Chapter 1: the Seven Tribes of Taimaui
part 3: the Ātārangi and Aho
Now that I have told you about the first five mātāwaka of our Ancient Family, it is indeed time I told you about the last two. Both are seen as the most royal, but in quite different ways. How so, you may ask? Well, allow me to tell you, for it is the part that explains a good deal of how our history was shaped.

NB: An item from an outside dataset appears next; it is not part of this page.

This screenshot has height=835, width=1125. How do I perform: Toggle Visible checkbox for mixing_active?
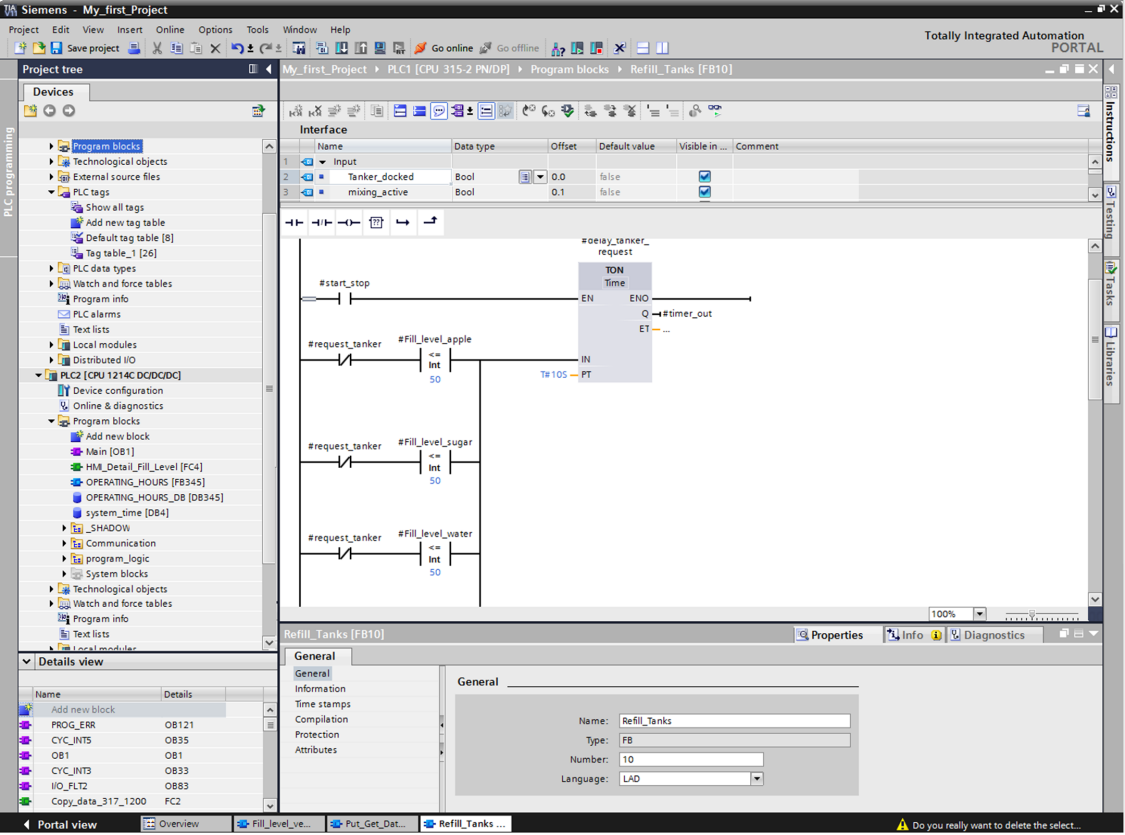point(704,192)
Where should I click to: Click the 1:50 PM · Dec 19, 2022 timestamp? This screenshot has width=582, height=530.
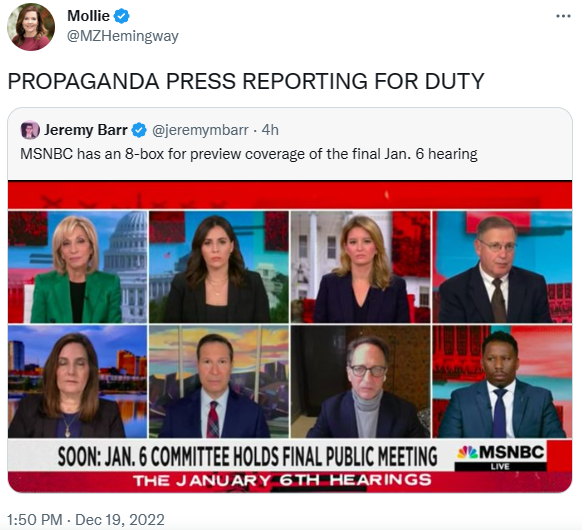(x=86, y=520)
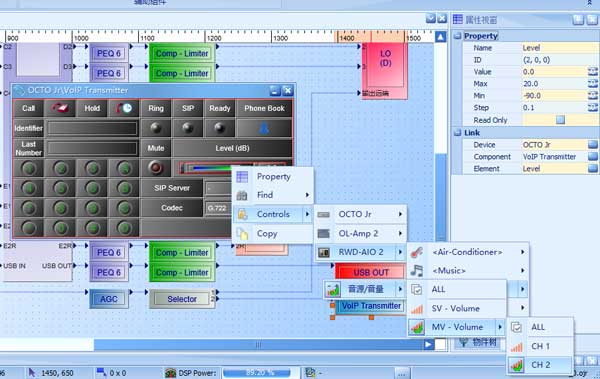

The Ātārangi-Hapori, the family of Shadow, and the Aho-Hapori, the family of Light, were once so close to each other that they were seen as one Hapori rather than two separate ones. According to the story of our Elders, they were together known as the *'Rōpū o te Kauranga o Taimaui', and were the most royal and highest esteemed of all the mātāwaka! Whether they already had all the gifts Atua had given remains a myth, but legend says that they had one gift that no other Hapori was granted: the *'Koha o te Takiura'. They could learn quicker and had a deeper understanding of most things than the other Hapori. The Rōpū o te Kauranga o Taimaui lived in wide open spaces in forests located in the northern ranges, often close to cliffs where they could look out over the land and meditate their deep thoughts. And if members of the other Hapori would join them and teach them about their inventions, such as the whaka and flutes and mining tools and forging and, though this part remains uncertain, even songs, the Rōpū o te Kauranga o Taimaui would be eager and indeed quick to learn to make and do these things themselves, but at a higher level. They could make songs seem deeper and more serious, and they would make carvings in both rock and wood - some preferred wood, others preferred rock - that were not mere drawings but signs that would return in every sentence. Indeed, these people, when they were still together, discovered the craftsmanship of letters. After not many generations these letters had been quite perfected, and history could be both drawn and written in the rocks.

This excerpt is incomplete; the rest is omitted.